Prévention des risques - Un décret modifie la composition des comités locaux d'information et de concertation

Le rôle essentiel de la concertation et de l'information dans la prévention des risques a été mis en évidence par la catastrophe de l'usine AZF à Toulouse en 2001. Pour répondre à cet objectif, la loi du 30 juillet 2003 relative à la prévention des risques technologiques et naturels et à la réparation des dommages a institué des comités locaux d'information et de concertation sur les risques (Clic) pour tout bassin industriel comprenant une ou plusieurs installations classées "Seveso AS " (en référence à la directive 96/82/CE dite Seveso II concernant la maîtrise des dangers liés aux accidents majeurs impliquant des substances dangereuses). Un décret du 7 juillet 2008 vient de modifier la composition de ces comités. Les Clic sont composés de 30 membres au plus, nommés par le préfet pour une durée de trois ans renouvelable, répartis en cinq collèges (article D. 125-30 du Code de l'environnement).
Le texte modifie notamment la composition du collège "collectivités territoriales" qui comprend désormais un ou plusieurs représentants des collectivités territoriales ou des établissements publics de coopération intercommunale concernés, nommés sur proposition de leurs organes délibérants. Les collèges "exploitants", "salariés" et "riverains" voient également leur composition changée, seule celle du collège "administration" demeurant identique.

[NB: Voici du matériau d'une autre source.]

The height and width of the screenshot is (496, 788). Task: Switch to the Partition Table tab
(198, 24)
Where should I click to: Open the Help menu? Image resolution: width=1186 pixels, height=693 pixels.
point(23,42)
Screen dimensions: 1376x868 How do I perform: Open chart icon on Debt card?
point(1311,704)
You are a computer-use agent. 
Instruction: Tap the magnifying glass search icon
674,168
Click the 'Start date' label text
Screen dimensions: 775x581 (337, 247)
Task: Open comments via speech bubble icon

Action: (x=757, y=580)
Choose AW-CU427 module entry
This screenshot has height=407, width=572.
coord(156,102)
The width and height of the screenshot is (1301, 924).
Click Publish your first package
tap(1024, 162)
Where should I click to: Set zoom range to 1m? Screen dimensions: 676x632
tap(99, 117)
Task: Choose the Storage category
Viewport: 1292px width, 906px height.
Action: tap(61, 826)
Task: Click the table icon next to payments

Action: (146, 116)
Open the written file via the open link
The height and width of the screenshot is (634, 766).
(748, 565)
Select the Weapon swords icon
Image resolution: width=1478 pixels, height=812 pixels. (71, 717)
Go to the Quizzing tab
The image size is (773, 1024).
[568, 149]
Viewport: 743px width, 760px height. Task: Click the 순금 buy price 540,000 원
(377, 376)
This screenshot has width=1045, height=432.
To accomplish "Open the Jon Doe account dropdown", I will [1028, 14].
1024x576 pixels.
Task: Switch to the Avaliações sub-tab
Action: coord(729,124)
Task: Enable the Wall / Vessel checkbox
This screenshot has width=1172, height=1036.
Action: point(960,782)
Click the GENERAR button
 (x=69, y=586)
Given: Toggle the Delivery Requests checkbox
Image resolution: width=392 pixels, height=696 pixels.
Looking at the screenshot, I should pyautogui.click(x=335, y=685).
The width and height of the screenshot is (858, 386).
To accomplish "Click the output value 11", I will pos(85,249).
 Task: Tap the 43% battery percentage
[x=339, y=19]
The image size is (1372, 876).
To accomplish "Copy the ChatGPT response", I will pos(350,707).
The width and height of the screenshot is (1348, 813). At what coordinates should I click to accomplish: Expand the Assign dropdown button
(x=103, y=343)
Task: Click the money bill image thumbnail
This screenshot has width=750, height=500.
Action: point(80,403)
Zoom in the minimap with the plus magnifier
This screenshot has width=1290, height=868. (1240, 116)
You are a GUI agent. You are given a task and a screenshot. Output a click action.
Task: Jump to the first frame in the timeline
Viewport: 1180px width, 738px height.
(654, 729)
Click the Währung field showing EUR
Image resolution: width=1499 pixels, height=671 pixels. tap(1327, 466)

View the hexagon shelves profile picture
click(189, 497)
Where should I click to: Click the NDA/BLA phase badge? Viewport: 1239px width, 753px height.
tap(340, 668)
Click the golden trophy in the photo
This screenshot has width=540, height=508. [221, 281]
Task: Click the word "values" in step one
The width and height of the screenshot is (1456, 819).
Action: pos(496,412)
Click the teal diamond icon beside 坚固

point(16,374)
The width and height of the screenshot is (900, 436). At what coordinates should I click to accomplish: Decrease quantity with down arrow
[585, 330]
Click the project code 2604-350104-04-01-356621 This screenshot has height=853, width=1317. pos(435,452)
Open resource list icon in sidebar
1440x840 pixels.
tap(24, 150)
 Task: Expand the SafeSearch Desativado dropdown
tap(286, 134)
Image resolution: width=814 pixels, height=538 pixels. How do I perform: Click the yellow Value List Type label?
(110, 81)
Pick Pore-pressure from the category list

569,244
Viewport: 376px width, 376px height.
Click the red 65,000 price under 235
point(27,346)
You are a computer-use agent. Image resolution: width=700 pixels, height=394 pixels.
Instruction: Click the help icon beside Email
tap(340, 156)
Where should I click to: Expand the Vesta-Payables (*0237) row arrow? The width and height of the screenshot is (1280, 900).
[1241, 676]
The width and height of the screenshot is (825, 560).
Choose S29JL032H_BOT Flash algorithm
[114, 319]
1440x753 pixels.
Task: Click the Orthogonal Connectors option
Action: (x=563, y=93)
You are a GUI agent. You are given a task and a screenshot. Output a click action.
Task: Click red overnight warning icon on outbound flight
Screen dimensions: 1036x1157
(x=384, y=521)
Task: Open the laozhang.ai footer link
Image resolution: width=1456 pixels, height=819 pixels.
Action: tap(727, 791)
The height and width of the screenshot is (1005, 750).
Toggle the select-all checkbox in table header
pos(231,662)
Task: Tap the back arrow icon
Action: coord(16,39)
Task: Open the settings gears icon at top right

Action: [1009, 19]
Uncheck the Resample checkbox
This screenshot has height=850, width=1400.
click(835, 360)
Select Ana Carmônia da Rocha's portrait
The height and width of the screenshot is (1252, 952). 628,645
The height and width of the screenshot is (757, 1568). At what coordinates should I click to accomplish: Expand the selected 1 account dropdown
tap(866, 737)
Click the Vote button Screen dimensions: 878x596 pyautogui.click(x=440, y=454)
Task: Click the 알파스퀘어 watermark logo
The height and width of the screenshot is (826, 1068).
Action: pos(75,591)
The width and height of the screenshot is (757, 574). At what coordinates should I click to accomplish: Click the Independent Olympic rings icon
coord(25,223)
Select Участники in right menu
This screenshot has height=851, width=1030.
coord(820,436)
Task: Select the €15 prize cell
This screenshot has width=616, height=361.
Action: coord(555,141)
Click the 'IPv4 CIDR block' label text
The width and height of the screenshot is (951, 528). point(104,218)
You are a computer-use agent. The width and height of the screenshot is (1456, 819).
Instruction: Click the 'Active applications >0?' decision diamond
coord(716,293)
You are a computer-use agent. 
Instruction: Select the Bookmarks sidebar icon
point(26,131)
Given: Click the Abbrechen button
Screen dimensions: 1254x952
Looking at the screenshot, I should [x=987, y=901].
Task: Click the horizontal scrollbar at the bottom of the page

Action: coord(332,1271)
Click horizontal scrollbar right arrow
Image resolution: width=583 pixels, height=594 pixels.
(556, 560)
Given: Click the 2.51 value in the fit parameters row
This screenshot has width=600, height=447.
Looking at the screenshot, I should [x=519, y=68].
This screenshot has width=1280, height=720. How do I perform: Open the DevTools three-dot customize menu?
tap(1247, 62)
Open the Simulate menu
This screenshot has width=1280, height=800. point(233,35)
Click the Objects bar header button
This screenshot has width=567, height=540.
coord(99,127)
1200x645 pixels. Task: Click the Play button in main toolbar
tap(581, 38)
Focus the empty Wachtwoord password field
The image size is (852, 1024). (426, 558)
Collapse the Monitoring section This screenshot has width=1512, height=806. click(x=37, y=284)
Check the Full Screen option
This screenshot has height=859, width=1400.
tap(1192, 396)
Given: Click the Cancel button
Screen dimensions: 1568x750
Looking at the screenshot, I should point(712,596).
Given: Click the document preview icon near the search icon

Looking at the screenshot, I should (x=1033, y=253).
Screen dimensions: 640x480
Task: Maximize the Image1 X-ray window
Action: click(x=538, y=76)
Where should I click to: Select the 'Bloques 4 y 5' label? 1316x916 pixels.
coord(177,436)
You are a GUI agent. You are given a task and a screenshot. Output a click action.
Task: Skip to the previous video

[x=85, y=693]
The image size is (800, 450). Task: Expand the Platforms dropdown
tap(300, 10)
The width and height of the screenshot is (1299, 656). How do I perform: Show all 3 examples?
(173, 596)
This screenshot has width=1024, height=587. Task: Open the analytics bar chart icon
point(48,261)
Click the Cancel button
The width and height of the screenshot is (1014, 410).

Les Clic ont pour mission de créer un cadre d'échanges et d'informations entre les différents représentants des collèges sur les actions menées par les exploitants des installations classées, sous le contrôle des pouvoirs publics. Ils permettent ainsi la concertation et la participation des différentes parties prenantes (acteurs locaux, riverains...) à la prévention des risques d'accidents majeurs que peuvent présenter ces installations. Conçus comme des relais d'information, ces comités sont en particulier consultés sur le projet de plan de prévention des risques technologiques. Ils sont également destinataires des plans d'urgence et informés par les exploitants du bilan des actions réalisées pour la prévention des risques, des projets de modification ou d'extension des installations et sur les comptes rendus des incidents et accidents. Ils disposent de la faculté de demander des informations sur les accidents dont les conséquences sont perceptibles à l'extérieur du site et peuvent demander aux collectivités locales compétentes en matière d'urbanisme de leur faire connaître les évolutions prévues de l'urbanisation ou les projets d'aménagement autour des sites Seveso.